For this exercise, copy each line of the records that contains the word "under".

> DATASET EXCERPTS:
────────────────────────────────────────
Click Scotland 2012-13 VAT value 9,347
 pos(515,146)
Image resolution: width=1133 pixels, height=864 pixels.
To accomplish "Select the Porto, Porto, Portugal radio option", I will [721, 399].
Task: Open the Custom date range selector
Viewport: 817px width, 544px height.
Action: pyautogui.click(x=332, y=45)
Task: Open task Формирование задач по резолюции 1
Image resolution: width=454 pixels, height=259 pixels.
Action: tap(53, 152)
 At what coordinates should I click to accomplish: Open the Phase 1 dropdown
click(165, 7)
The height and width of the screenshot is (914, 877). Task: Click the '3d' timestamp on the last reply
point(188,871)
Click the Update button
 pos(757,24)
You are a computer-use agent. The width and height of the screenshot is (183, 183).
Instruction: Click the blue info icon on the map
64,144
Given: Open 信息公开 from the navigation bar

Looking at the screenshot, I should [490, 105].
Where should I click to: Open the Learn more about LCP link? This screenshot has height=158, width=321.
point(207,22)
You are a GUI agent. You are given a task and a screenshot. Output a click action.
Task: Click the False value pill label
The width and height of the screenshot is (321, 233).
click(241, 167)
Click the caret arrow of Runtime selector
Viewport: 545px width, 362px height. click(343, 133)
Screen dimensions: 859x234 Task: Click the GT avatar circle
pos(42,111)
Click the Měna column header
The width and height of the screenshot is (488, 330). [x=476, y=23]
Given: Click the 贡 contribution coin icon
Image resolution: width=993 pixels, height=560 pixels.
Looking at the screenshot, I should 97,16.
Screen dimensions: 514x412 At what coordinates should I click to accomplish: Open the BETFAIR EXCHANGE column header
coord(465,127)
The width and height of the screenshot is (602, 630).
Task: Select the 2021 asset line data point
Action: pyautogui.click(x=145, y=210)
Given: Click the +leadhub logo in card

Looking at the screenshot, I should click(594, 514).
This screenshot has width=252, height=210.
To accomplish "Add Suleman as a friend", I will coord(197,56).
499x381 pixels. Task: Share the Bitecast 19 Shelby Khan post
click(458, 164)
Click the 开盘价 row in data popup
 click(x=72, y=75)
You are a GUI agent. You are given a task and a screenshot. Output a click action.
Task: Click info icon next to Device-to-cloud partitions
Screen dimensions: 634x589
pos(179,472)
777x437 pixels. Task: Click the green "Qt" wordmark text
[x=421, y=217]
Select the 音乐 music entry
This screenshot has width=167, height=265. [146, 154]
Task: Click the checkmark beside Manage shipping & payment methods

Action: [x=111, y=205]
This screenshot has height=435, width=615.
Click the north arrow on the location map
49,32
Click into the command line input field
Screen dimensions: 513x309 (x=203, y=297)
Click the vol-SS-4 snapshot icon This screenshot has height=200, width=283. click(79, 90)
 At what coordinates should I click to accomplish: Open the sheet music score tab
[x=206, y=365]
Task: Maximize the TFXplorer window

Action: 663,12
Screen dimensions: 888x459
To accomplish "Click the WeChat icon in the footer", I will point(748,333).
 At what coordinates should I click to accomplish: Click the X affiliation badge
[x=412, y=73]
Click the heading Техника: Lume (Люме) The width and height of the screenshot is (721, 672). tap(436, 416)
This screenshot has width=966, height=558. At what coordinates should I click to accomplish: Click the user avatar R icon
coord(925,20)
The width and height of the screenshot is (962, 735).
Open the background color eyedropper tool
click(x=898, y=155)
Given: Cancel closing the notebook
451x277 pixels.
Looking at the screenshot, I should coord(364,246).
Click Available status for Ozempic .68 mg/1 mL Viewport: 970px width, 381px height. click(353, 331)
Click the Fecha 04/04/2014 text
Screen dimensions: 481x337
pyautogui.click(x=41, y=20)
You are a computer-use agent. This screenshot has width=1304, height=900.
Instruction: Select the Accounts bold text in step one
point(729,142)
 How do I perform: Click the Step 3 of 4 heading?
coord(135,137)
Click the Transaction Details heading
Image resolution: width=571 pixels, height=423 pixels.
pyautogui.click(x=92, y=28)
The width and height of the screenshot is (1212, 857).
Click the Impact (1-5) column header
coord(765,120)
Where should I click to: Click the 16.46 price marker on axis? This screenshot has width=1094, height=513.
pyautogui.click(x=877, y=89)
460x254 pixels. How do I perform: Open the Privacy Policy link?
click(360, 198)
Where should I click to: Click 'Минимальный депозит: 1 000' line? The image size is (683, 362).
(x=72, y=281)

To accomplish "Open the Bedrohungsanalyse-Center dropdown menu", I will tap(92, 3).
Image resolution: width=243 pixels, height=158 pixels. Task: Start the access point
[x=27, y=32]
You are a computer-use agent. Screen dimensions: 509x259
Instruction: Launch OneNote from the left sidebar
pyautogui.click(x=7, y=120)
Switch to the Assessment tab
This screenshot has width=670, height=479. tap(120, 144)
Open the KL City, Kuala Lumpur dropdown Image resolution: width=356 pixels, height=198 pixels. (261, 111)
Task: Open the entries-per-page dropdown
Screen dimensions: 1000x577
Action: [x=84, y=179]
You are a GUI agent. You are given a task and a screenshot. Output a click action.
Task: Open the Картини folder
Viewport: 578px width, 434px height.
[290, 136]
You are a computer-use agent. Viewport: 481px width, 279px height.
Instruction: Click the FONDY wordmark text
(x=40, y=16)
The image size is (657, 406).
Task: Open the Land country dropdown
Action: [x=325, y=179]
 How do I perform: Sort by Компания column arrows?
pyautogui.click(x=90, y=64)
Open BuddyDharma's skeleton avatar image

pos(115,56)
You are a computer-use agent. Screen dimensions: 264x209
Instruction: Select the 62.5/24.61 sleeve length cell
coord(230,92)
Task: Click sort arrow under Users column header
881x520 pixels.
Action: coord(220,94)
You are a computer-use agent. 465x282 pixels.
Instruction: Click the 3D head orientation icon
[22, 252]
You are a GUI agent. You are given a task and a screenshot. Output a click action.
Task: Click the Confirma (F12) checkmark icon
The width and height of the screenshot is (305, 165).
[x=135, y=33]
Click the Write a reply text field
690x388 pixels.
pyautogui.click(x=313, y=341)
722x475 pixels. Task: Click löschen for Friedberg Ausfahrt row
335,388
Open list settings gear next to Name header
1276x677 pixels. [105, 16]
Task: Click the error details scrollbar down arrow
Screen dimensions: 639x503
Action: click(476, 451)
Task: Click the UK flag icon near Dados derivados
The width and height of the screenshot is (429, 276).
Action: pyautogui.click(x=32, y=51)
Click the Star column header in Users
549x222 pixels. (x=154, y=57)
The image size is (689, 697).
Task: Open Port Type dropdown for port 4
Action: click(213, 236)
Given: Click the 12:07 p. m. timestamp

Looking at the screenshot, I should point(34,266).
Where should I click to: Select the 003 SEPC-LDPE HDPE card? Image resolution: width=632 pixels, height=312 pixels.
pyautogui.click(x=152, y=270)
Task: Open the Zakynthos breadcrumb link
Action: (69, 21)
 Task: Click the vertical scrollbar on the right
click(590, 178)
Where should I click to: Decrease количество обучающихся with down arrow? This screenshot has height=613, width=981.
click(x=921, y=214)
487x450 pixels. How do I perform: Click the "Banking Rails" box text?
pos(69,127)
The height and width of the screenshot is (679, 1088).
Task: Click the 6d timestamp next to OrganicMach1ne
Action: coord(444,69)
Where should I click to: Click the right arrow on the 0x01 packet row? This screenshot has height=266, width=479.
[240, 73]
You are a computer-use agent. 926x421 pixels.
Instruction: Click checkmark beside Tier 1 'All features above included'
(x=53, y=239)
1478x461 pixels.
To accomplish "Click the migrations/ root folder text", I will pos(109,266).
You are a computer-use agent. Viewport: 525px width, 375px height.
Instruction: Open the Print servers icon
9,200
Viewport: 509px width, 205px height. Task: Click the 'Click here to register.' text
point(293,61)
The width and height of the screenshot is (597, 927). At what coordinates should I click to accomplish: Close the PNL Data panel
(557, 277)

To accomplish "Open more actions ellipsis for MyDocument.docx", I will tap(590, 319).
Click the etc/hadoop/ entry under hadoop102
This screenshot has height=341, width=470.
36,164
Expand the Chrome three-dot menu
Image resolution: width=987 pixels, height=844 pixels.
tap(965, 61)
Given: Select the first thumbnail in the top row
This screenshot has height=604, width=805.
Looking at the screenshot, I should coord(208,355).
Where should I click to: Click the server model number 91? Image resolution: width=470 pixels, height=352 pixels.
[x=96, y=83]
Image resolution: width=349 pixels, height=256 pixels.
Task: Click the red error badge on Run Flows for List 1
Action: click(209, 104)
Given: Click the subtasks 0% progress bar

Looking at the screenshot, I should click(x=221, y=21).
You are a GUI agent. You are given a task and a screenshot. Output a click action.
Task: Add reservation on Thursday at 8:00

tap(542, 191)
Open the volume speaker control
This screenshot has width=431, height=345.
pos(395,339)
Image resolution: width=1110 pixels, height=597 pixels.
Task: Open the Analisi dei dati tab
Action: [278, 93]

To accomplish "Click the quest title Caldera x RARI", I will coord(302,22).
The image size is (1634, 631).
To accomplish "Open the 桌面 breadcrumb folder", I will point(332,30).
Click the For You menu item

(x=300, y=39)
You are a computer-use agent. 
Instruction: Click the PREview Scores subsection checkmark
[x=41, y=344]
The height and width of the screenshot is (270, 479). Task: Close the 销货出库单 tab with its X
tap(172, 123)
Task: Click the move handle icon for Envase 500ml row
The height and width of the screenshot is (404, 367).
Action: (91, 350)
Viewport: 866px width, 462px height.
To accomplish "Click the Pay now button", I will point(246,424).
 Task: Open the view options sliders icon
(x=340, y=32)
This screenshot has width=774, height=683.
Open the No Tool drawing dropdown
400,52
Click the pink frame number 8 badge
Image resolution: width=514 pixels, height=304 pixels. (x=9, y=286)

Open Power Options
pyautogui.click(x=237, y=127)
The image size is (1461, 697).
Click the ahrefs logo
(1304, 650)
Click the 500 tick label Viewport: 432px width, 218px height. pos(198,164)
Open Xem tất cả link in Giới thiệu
────────────────────────────────────────
> EXERCISE ANSWER:
Task: Click sort arrow under Users column header
Click the etc/hadoop/ entry under hadoop102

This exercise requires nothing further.